While ISS has yet to take a policy position on virtual meetings, Glass Lewis, in its 2020 Proxy Paper Guidelines for Canada, has indicated that it may vote against governance committee members if there is not adequate disclosure to support the preservation of shareholders’ right to participate virtually.

Scrutiny of Proxy Advisors

Last year a new lens was cast across proxy advisory firms’ reporting and recommendations as well as the diligence responsibilities of investment advisors’ in connection with proxy advisory reporting. The Securities Exchange Commission (SEC) voted in favour of new guidance regarding the responsibilities of investment advisors and regarding the application of proxy rules to proxy voting advice (the Proxy Voting Guidance).

The Proxy Voting Guidance is intended to address concerns relating to the proxy firms’ significant level of influence across the industry, as well as ensure that investment advisors meet their fiduciary standards by doing the appropriate diligence on proxy advisor recommendations. Proxy advisory firms’ reports have occasionally aroused concerns stemming from what were purported to be:

  • Conflicts of interest inherent in the firms’ business models;
  • Uncorrected errors in their reports; and
  • Insufficient transparency around methodology.

A fourth complaint that has been raised in certain cases concerns the firms’ perceived unwillingness to engage with issuers (especially small to medium sized issuers who may be disproportionately affected by their guidance).

The SEC’s Proxy Voting Guidance will likely be experienced most by the investment advisor community in response to increased pressure to engage in more thorough due diligence, particularly upon finding errors in the reporting or gaps in methodology used by the proxy firms. Given the significant added cost of addressing quality issues and the need for more interaction between proxy advisors and issuers, other impacts could potentially include:

  • Increased costs to investors and investment advisors;
  • Dampening of proxy advisor recommendations and reports; and/or
  • Greater support for management-backed proposals.

Proxy Advisor Firm Reports for 2020

Both Glass Lewis and ISS published updates to their proxy guidelines for the 2020 proxy season, which included updates to director attendance and attendance records, board composition (former CEO/CFO, diversity and skills), over-boarding, board oversight expectations for environmental and social risks, executive compensation (contractual payments and arrangements and company responsiveness to low say-on-pay support.

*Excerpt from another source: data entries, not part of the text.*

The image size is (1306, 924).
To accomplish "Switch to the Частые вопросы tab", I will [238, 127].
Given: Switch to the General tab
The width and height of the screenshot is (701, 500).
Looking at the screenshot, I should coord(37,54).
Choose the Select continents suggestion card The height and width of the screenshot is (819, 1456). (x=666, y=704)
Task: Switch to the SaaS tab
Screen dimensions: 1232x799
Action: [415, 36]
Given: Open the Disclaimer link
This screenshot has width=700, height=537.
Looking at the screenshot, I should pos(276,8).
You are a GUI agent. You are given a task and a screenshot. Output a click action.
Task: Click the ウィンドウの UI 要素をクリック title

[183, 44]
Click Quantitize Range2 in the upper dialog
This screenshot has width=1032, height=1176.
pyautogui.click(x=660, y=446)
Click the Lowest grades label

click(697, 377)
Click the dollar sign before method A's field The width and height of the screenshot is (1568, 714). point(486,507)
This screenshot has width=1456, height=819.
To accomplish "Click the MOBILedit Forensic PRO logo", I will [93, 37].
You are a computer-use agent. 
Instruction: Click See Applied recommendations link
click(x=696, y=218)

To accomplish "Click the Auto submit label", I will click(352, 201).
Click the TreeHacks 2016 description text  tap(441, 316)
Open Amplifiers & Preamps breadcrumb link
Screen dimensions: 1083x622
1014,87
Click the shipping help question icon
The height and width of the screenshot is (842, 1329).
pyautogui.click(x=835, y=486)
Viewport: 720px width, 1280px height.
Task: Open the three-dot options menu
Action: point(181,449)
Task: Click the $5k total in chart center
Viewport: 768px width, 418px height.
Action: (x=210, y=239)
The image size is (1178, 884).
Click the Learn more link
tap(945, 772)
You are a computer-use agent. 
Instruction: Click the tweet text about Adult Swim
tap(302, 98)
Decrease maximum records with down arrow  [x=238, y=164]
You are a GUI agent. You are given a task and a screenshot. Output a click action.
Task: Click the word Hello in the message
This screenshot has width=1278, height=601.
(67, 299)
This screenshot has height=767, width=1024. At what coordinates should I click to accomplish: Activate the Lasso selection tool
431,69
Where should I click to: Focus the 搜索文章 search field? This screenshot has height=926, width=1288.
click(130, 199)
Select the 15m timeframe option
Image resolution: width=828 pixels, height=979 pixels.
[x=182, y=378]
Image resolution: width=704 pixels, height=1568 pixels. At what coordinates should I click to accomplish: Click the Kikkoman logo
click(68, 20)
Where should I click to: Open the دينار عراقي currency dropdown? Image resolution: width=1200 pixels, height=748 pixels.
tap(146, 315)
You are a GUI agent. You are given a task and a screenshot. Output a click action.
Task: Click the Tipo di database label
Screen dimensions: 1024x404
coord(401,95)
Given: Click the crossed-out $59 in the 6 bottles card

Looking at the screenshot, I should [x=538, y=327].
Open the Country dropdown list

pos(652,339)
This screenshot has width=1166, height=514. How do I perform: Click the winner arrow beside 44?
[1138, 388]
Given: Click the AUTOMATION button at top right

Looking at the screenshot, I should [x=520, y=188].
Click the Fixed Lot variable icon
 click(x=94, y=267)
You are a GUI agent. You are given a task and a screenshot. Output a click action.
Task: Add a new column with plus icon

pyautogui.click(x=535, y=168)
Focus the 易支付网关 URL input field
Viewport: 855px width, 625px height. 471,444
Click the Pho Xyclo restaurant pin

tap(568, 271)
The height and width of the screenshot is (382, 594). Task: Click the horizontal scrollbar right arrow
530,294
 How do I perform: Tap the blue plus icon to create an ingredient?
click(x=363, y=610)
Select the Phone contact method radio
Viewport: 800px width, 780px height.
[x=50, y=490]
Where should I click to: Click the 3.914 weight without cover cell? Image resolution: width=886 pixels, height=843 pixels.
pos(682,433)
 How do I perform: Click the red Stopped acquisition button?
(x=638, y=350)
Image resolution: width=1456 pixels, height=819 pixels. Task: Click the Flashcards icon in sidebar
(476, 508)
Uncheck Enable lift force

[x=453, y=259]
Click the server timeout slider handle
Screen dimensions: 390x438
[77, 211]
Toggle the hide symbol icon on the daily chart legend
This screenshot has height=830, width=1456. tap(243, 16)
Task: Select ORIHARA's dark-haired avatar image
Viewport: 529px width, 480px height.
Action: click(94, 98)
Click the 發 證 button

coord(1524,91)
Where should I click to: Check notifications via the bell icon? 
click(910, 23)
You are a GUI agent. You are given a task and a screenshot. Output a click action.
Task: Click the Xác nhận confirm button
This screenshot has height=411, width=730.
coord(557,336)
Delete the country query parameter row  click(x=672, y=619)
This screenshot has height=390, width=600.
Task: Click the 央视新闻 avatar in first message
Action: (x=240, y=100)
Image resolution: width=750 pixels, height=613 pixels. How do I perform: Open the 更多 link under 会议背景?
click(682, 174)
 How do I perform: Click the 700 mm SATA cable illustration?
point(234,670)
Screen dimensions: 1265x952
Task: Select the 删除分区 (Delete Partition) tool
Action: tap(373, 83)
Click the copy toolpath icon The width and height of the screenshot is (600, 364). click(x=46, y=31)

We have summarized the updates in a quick reference guide format which we are pleased to make available for downloading.

The Takeaway

Beyond awareness, we encourage you to consider what these trends and developments mean for your organization, specifically how they impact your annual meeting preparation and on-going corporate governance matters. For many issuers, this means a strategic review of stakeholder-focused communication, including continuous disclosure materials as well as board and committee charters, company policies and underlying frameworks to consider whether updates are needed in areas such as the following:

  • Identifying gaps in current disclosure, policies and materials, and determining options for your organization to address;
  • Reviewing the frameworks and processes that support disclosure, charters and policies (especially as they relate to risk management);
  • Simplifying disclosure to focus on quality of disclosure specific to the organization, its business and its risks; and
  • Aligning policies and/or public filings with regulatory and best practice updates and changes made this year and in past years, while taking a fresh look to eliminate redundancies or inconsistencies.